O nascimento do liberalismo moderno, portanto, também carrega uma marca feminina. É difícil definir o quanto Harriet Taylor pode ser considerada coautora, mas é certo que certos capítulos de Princípios de economia política como aquela dedicada ao futuro da classe trabalhadora não existiria sem a sua contribuição.  

Taylor também revisou os escritos da filósofa inglesa, purificando-os de expressões que hoje consideraríamos sexistas, mas que na época não o eram. Harriet de fato substituiu "homem" por "pessoa" e "ele" por "pessoas". Uma revisão da linguagem que Mill também tentou introduzir na linguagem legislativa e jurídica. 

Se Mill e Harriet estivessem vivendo em nossos tempos, não há dúvida de que teriam defendido causas feministas como o movimento #MeToo.
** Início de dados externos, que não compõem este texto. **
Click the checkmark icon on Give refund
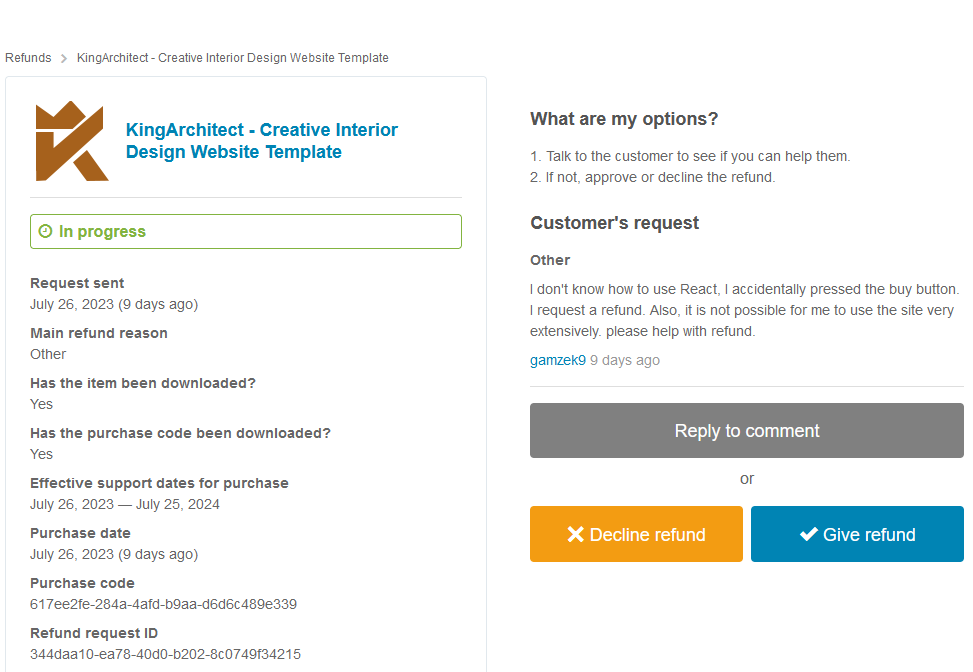This screenshot has height=672, width=973. 809,534

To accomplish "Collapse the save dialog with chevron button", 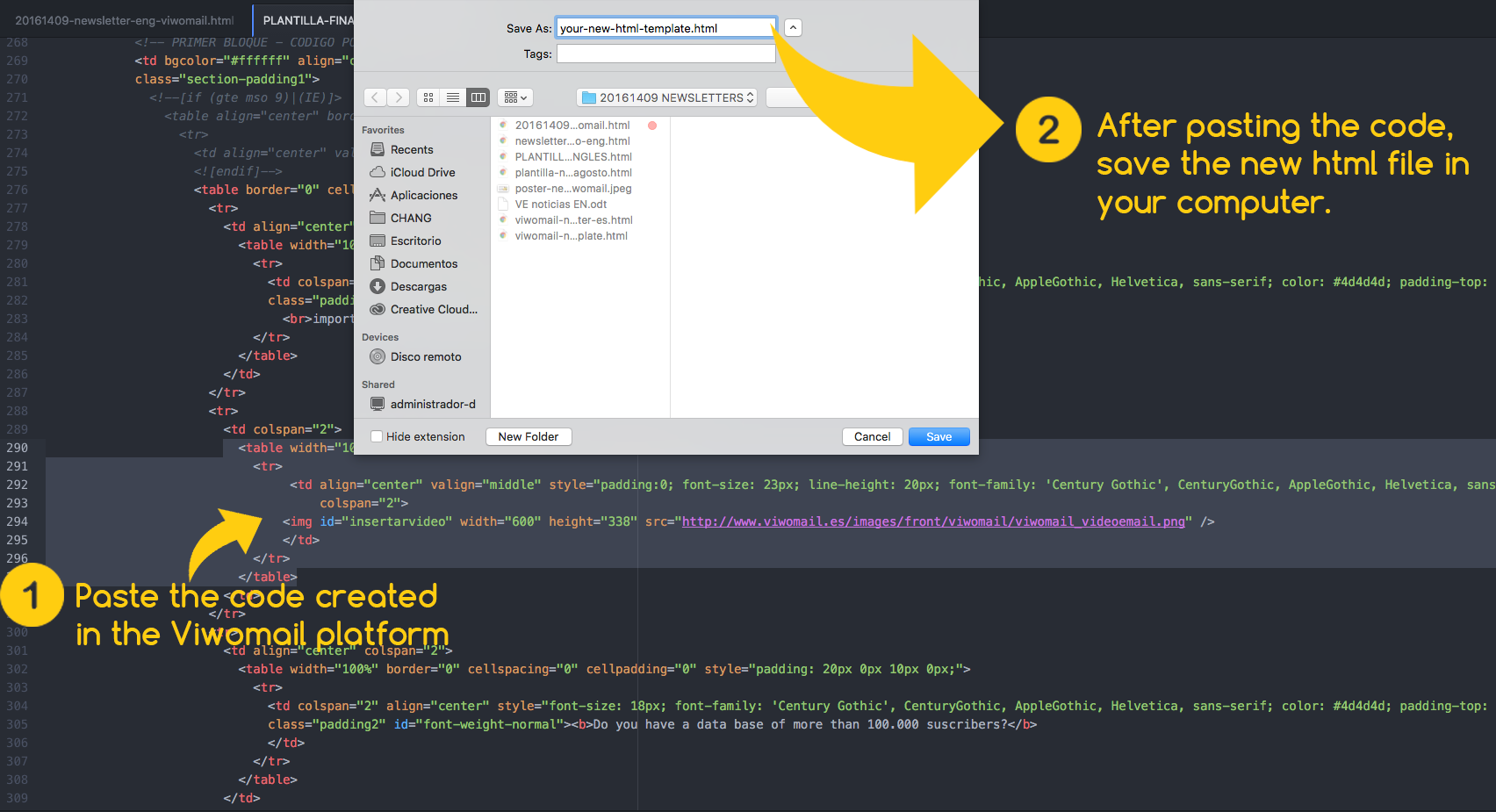I will (x=793, y=28).
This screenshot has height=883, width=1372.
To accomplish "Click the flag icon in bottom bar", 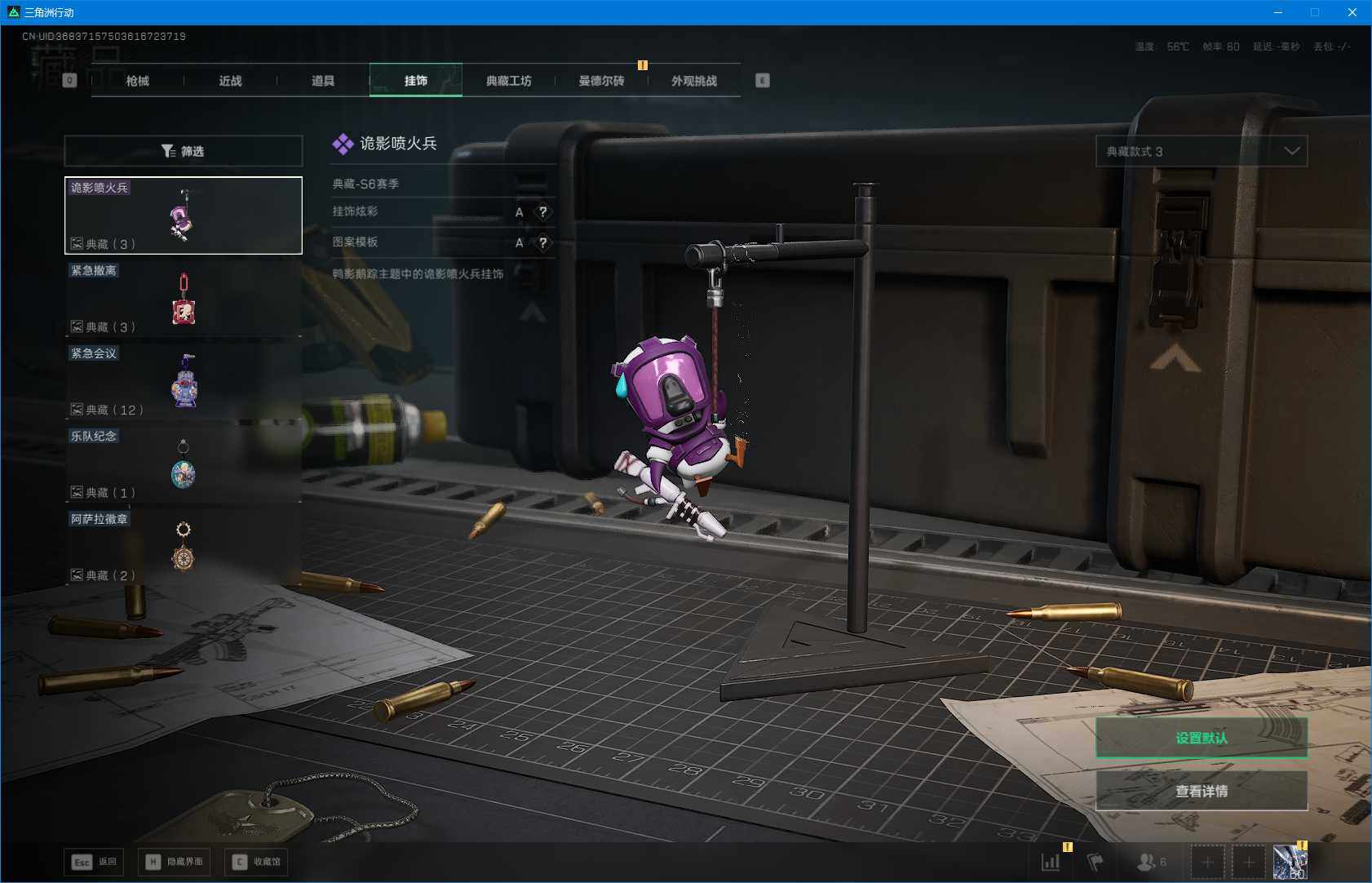I will click(x=1095, y=862).
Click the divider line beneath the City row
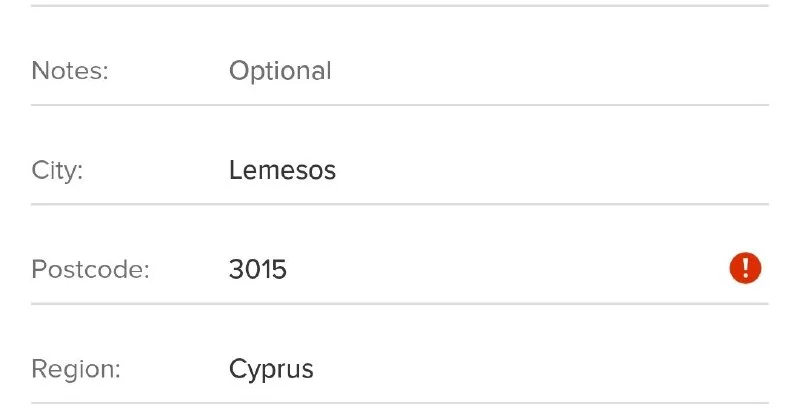The width and height of the screenshot is (800, 416). [x=400, y=204]
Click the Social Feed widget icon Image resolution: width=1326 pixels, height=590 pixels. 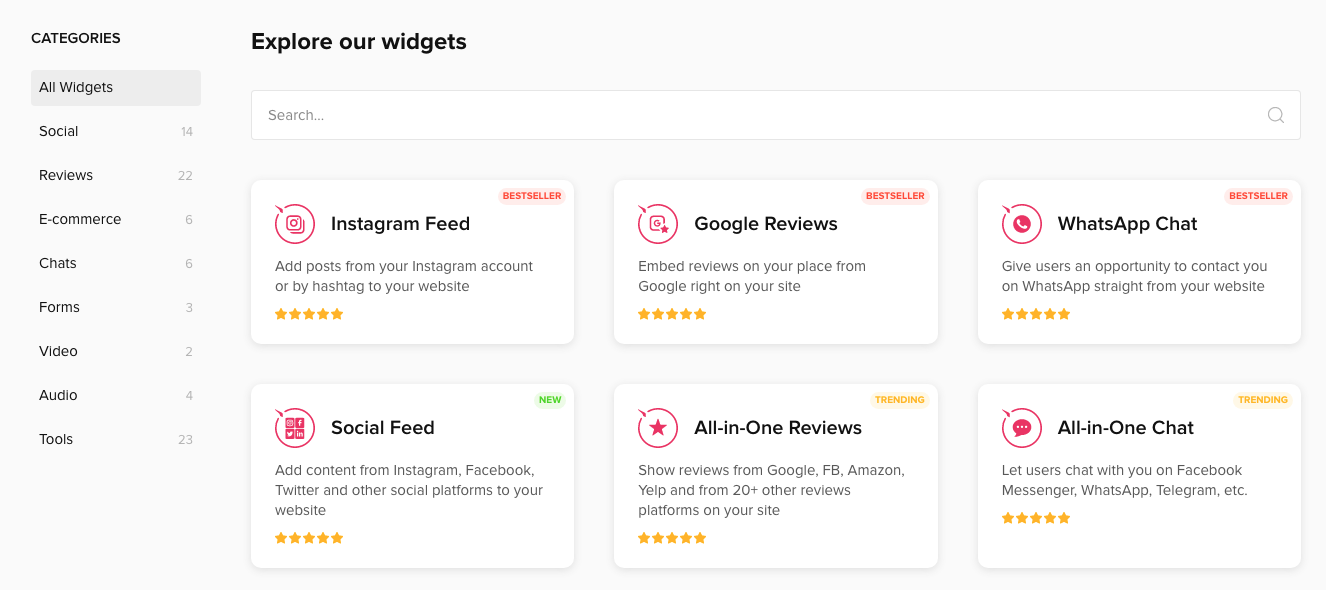(295, 428)
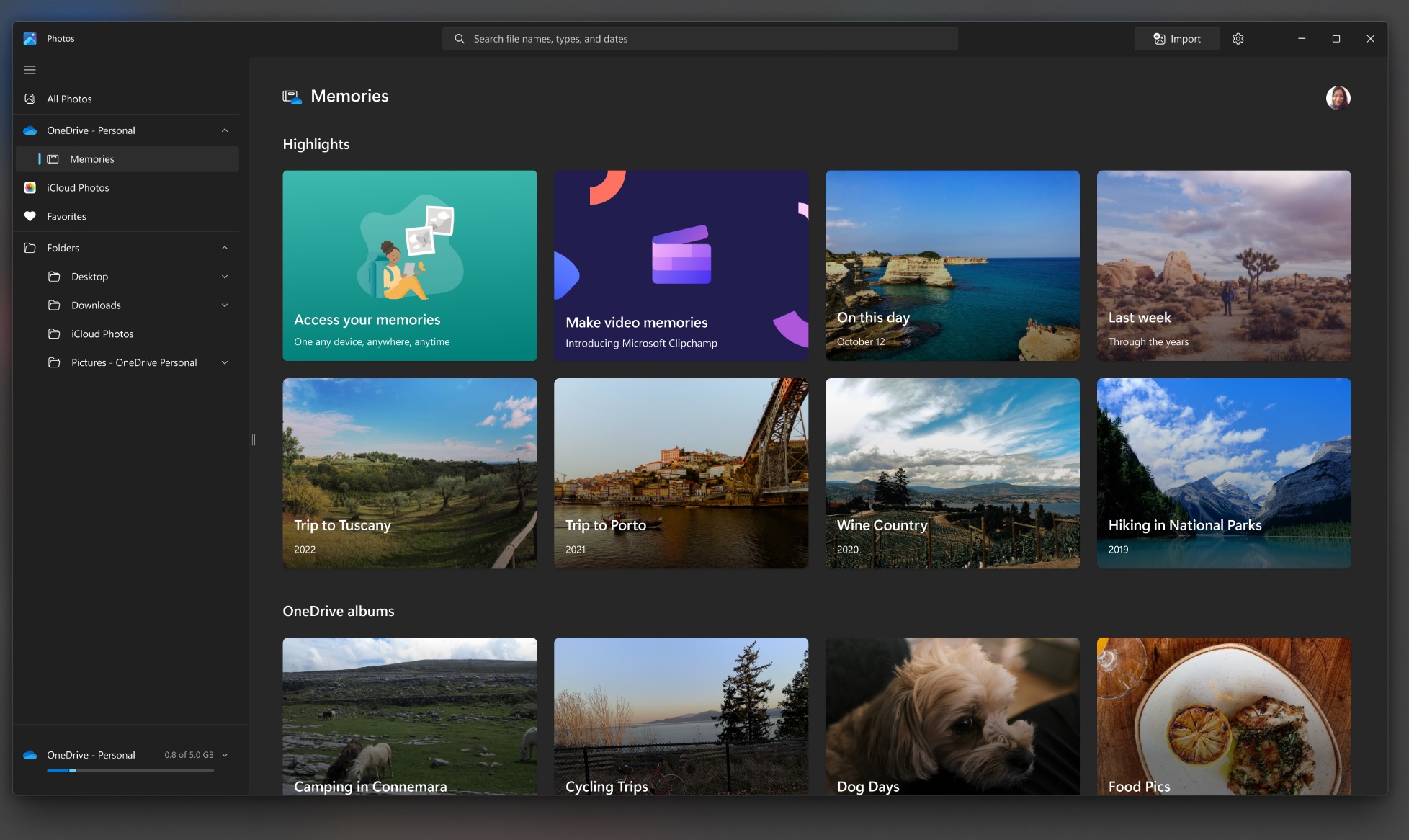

Elas lutaram contra o abuso de poder dos homens até mesmo em casa. Entre meados dos anos 40 e início dos anos 50, o casal co-escreveu uma série de artigos expondo como o sistema legal via a violência doméstica. 

Abordagem ao socialismo 

Desde muito jovem, Harriet Taylor (sobrenome da namorada Hardy) abordou os círculos radicais para se tornar uma ativista da igreja unitária muito tolerante com as ideias radicais e a favor da igualdade de direitos entre homens e mulheres. Foi frequentando o ambiente da igreja Unitarista em Londres que ela conheceu John Stuart Mill que a impressionou com sua atitude de tratá-la como uma intelectual igual a ponto de confiar-lhe a revisão de alguns de seus escritos. 

Pouco se sabe sobre a vida pessoal dessa feminista que reivindicou os direitos das mulheres na sociedade vitoriana, embora existam duas fontes documentais diretas. O economista ganhador do Prêmio Nobel Friedrich von Hayek – que publicou parte da correspondência pessoal entre ela e Mill – sublinhou a importância de sua figura, suas fortes convicções contrárias aos velhos costumes da época, que relegavam a mulher a um papel secundário na vida social. e vida familiar. Ela parece não ter tido educação superior, mas era uma mulher autodidata e culta.  

Harriet Taylor publicou apenas dois ensaios curtos e alguns poemas soltos. Em 1851, o artigo Libertação of Mulher que apareceu no “The Westminster Review”, fundado pelo filósofo radical Jeremy Bentham, sobre o qual escreveram mulheres destacadas como Mary Shelley. No artigo, Taylor fala sobre a educação como caminho para a emancipação da mulher, defendendo o direito da mulher ao voto e à representação política. Influenciada pelo socialismo de Owen, ela aborda questões sociais como o acesso ao mercado de trabalho em condições de igualdade de tratamento e salários com os homens. Embora a condição das mulheres fosse compassiva na Inglaterra vitoriana, ela estava otimista e confiante de que direitos e liberdades políticas e sociais iguais para as mulheres viriam no futuro. 

As ideias socialistas de Taylor também influenciaram o pensamento de Mill, que rompeu com a escola clássica para afirmar a necessidade de distribuição de renda por meio do aumento dos salários dos trabalhadores. Sobre a influência de Taylor no desenvolvimento do pensamento de Mill, Maurice Dobb, historiador do socialismo, escreve que «Mill começou a ser semi-socialista após seu fatídico encontro com Harriet Taylor em 1830.' 

Embora Harriet tenha publicado muito pouco, sua importância na narrativa liberal não é secundária, tendo usado sua influência intelectual sobre Mill para espalhar as ideias que lhe eram caras. E pode-se dizer que Harriet Taylor fez um trabalho esplêndido ao semear o pensamento do pai do liberalismo com temas que de outra forma a narrativa liberal teria incorporado apenas muito mais tarde.